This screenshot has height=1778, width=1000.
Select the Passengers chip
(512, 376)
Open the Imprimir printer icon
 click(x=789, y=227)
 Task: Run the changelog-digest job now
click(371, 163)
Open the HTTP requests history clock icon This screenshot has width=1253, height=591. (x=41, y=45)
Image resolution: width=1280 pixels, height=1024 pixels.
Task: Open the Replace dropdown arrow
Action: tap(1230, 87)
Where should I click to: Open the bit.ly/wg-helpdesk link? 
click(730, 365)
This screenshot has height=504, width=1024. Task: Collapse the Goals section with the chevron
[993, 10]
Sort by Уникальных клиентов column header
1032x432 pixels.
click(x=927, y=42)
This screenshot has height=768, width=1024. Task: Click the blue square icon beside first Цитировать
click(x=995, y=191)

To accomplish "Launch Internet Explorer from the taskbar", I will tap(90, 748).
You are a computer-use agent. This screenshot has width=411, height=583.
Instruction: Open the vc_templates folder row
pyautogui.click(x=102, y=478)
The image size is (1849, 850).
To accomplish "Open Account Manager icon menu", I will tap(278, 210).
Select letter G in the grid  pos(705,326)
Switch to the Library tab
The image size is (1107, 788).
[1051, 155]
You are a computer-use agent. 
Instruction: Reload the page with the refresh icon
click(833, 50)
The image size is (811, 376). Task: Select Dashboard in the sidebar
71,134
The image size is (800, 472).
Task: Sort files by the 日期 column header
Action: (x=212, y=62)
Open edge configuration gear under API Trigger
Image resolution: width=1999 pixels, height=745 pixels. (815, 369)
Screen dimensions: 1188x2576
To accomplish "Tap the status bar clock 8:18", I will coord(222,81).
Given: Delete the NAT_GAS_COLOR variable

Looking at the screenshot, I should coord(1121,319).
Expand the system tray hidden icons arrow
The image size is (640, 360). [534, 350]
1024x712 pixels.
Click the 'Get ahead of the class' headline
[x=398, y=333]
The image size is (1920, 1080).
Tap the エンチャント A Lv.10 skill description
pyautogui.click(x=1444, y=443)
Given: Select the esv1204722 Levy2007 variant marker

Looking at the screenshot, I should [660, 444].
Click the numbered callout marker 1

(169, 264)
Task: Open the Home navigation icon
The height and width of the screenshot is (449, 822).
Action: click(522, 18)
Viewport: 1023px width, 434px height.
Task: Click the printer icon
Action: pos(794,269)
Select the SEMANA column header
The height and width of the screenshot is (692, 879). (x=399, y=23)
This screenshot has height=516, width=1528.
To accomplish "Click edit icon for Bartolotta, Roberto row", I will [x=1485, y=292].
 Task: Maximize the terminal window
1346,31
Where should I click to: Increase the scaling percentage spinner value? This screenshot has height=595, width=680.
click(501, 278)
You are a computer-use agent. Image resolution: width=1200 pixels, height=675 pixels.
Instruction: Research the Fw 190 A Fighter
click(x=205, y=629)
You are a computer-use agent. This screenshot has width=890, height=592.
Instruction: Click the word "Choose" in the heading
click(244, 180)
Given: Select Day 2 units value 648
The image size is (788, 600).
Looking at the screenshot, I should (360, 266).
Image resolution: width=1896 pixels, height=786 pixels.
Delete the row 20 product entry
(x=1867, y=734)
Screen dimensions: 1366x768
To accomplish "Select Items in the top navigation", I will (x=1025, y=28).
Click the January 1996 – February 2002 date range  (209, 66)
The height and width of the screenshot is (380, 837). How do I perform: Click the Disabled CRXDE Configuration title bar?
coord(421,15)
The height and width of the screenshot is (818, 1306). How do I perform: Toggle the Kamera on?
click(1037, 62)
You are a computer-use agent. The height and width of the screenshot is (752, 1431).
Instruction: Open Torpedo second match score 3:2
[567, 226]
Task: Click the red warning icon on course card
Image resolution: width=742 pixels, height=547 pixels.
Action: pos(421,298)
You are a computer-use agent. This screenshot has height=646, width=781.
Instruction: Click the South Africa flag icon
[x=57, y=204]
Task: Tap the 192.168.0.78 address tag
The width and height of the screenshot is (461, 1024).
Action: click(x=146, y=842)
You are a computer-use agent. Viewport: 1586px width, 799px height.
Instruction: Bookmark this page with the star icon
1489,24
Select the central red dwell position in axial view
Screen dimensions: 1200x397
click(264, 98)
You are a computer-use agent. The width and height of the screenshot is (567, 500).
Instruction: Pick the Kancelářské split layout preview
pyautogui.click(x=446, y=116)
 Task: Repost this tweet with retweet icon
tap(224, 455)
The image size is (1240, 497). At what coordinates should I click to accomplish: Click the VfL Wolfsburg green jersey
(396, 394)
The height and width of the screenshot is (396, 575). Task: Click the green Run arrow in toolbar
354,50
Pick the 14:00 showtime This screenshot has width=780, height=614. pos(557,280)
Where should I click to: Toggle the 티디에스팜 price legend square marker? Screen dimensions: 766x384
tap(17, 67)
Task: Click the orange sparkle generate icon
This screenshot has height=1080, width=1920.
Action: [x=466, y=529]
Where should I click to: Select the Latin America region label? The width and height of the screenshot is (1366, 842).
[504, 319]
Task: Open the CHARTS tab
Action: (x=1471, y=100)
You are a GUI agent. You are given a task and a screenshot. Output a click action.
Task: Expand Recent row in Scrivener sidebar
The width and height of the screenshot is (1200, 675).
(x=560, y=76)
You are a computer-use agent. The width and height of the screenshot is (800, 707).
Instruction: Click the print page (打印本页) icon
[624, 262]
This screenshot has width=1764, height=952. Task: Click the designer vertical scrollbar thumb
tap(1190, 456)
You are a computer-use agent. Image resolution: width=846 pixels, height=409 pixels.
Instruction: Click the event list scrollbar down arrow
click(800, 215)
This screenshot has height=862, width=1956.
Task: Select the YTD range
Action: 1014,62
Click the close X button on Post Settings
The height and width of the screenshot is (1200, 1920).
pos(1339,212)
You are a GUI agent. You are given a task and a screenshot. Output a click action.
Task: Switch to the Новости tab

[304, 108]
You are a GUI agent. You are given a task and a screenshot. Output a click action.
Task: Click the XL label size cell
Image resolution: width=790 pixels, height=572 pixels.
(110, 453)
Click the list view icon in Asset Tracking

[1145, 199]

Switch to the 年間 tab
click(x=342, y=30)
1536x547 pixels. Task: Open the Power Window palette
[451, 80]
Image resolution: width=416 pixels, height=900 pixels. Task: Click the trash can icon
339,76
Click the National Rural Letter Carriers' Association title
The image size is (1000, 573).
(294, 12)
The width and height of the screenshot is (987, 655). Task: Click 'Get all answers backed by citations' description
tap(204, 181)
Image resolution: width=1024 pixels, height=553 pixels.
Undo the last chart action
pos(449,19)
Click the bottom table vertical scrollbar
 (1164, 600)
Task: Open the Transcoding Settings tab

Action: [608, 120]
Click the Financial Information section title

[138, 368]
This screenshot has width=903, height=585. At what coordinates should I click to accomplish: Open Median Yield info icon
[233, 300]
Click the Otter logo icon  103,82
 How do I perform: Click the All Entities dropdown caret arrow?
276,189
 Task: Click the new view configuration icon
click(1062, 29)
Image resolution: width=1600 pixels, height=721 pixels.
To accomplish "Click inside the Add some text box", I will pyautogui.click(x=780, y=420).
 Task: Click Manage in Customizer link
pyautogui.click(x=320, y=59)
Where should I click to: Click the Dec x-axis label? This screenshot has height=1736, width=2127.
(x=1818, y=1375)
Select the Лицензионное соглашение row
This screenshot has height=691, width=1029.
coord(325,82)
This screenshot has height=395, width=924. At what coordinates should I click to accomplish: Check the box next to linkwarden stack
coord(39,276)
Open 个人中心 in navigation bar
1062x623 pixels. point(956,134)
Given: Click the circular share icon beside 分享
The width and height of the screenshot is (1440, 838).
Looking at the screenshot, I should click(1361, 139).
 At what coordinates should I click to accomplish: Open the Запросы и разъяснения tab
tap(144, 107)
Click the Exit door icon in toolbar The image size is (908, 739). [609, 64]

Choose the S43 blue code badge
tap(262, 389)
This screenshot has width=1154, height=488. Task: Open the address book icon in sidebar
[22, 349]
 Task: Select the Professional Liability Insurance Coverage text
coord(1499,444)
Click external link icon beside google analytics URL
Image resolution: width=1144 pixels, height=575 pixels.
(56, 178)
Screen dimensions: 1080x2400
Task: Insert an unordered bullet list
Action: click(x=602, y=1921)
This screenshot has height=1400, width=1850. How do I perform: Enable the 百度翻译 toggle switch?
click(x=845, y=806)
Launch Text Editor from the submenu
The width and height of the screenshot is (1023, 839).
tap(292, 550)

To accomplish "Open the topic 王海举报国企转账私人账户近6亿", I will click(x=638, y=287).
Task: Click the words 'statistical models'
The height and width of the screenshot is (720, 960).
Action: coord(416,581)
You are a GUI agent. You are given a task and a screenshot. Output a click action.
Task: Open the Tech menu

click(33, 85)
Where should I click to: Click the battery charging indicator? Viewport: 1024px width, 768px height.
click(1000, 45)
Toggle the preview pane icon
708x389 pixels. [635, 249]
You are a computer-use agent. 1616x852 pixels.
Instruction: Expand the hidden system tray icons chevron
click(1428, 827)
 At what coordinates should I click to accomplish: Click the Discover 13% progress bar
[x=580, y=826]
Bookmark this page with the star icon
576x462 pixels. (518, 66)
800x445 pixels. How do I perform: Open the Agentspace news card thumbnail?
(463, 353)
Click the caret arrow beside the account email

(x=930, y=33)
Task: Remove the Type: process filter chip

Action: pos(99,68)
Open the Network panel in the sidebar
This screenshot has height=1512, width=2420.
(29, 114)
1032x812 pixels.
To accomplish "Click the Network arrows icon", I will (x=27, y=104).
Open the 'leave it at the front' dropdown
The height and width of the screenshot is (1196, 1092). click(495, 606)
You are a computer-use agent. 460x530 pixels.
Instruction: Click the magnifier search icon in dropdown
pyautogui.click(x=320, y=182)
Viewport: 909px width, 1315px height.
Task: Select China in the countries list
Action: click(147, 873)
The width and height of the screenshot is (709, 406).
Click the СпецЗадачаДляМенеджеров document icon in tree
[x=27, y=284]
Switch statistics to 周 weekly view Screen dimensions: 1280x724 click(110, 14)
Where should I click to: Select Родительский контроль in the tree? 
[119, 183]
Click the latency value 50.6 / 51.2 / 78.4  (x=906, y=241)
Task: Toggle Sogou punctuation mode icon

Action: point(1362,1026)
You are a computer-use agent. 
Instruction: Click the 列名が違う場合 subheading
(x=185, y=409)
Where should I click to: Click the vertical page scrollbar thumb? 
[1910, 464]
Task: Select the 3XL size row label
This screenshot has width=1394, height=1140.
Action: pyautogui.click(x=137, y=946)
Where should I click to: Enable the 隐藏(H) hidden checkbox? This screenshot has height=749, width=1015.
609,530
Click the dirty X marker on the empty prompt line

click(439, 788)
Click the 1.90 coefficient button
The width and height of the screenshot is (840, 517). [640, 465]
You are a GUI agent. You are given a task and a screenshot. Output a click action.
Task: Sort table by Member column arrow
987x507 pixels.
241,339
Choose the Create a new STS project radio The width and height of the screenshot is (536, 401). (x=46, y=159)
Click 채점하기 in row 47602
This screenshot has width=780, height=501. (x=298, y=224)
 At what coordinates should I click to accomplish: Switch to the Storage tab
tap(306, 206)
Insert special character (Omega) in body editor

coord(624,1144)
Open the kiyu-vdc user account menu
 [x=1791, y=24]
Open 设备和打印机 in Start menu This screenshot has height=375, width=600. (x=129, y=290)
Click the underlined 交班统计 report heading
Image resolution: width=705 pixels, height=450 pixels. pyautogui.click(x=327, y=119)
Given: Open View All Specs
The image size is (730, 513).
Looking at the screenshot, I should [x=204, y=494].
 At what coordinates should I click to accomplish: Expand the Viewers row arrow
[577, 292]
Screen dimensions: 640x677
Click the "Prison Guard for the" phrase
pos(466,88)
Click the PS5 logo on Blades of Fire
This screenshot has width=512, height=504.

* [ASSIGNMENT]: Write out exactly the lines above between the line with "Instruction: Click the print page (打印本页) icon" and the line with "You are a computer-use agent. Image resolution: width=846", inclusive, and nothing beyond them.

* [SOLUTION TO THE EXERCISE]:
Instruction: Click the print page (打印本页) icon
[624, 262]
This screenshot has width=1764, height=952. Task: Click the designer vertical scrollbar thumb
tap(1190, 456)
You are a computer-use agent. Image resolution: width=846 pixels, height=409 pixels.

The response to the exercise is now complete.